═══ Text shown ═══

Today’s blog entry is brought to you by Joe Taggart – Managing Director, Institutional Advisory Group, LandVest Timberland Division
SOFTWOOD LUMBER PRICE INCREASES SIGNAL INVENTORY SCARCITY
Since the beginning of the year, a broad range of softwood lumber products have shown substantial price gains. Since December 31st, 2009, the Random Lengths’ Framing Lumber Composite Price (a weighted price average of 15 key framing lumber items) has increased $57, or 23%. Each of the last four weeks has reported double digit gains, including a $21 increase in the February 5th report.
In annual terms, the gains are even more impressive. Since early February 2009, the Composite Index has increased from $190 to $305, a year over year increase of 61%.
Since most economists agree that there has been little increase in actual or perceived demand, the 1st quarter price spike in softwood lumber is being driven almost totally by supply-side issues.
Since housing starts began to retreat from their high of over 2 million units in 2005, lumber has followed suit with a steady and significant decline in volume and pricing. In addition to a number of production curtailments and temporary closures, there have been several permanent closures which have removed in excess of 10 billion board feet of softwood lumber capacity from the North American manufacturing complex.
The result has been an historic contraction of total softwood lumber available to the United States. In 2009, total U.S. softwood lumber production was about half of that produced in 2005. Total softwood lumber imports to the U.S. in 2009 were about 1/3 of the 2005 level. At the same time, total softwood lumber exports increased by 7% from 2005 to 2009.
Softwood lumber markets are highly volatile, and have experienced a number of significant cycles over the past 35 years. The current cycle, however, is different in at least three key aspects: Duration, Availability of Capital, and Source of Raw Material.

═══ Entries provided ═══

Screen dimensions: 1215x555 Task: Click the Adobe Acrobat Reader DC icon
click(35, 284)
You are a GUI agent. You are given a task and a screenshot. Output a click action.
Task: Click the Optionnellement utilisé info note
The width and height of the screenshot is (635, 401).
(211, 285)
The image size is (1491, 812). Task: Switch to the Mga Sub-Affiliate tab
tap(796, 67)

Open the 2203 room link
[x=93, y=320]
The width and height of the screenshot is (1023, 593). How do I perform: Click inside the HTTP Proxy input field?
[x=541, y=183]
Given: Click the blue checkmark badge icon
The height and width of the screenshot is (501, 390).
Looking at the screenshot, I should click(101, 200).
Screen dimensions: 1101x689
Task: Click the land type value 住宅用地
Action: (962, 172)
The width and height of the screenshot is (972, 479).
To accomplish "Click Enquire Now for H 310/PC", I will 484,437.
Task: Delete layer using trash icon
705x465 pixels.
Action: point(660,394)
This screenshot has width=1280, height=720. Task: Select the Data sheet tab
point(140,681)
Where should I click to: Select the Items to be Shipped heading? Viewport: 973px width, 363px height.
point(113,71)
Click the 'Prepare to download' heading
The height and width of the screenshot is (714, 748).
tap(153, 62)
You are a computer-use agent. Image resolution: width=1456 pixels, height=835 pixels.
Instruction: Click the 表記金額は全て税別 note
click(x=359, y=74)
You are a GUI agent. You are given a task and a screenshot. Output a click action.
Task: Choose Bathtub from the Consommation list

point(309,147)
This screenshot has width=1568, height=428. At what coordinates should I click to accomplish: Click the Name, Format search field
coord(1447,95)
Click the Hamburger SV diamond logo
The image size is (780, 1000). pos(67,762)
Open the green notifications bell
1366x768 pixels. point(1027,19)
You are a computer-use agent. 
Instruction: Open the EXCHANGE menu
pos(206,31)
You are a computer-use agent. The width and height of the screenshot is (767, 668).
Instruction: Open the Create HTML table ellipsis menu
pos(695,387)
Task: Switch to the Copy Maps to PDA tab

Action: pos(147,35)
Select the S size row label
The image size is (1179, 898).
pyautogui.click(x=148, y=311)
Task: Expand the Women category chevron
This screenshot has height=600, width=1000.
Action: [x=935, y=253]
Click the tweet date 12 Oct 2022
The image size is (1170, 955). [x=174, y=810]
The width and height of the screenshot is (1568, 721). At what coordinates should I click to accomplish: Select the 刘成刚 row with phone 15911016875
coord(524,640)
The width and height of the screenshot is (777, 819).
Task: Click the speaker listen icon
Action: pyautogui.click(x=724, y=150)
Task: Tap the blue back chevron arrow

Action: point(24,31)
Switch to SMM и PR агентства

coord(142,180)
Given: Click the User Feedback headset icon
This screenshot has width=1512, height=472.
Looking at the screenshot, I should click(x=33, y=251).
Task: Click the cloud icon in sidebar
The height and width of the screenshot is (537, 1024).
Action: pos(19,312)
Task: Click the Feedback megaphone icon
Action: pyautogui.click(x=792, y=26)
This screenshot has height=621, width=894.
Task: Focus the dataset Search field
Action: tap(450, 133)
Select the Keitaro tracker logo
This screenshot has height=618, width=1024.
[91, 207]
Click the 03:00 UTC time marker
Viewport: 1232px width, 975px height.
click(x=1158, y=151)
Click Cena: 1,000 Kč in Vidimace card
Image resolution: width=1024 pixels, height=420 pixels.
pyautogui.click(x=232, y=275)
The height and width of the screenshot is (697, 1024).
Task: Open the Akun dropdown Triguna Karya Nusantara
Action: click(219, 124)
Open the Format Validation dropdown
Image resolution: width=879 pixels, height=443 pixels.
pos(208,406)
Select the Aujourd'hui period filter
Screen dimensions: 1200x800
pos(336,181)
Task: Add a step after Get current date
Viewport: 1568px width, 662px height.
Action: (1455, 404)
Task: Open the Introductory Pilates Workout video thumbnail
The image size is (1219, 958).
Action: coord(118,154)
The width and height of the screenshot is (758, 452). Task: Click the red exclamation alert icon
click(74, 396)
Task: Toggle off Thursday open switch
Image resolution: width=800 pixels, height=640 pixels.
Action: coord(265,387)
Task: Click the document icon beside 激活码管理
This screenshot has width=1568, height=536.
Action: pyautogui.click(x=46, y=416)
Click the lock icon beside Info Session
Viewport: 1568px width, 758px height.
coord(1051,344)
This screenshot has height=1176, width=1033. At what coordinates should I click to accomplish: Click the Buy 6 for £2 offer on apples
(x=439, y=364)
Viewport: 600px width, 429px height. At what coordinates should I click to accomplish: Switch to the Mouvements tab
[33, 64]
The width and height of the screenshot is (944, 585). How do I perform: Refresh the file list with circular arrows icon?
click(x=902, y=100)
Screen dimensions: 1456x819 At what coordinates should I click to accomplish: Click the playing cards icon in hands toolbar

═══

## Tasks for this exercise
1) Write out the passage of the softwood lumber article that begins at "In annual terms, the" and stops after "American manufacturing complex.".
2) According to the softwood lumber article, by what percentage did the Composite Index rise year over year since early February 2009?
3) List every aspect that the softwood lumber article names as making the current cycle different.

## Task-by-task results
1)
In annual terms, the gains are even more impressive. Since early February 2009, the Composite Index has increased from $190 to $305, a year over year increase of 61%.
Since most economists agree that there has been little increase in actual or perceived demand, the 1st quarter price spike in softwood lumber is being driven almost totally by supply-side issues.
Since housing starts began to retreat from their high of over 2 million units in 2005, lumber has followed suit with a steady and significant decline in volume and pricing. In addition to a number of production curtailments and temporary closures, there have been several permanent closures which have removed in excess of 10 billion board feet of softwood lumber capacity from the North American manufacturing complex.

2) It rose 61%, from $190 to $305.

3)
Duration
Availability of Capital
Source of Raw Material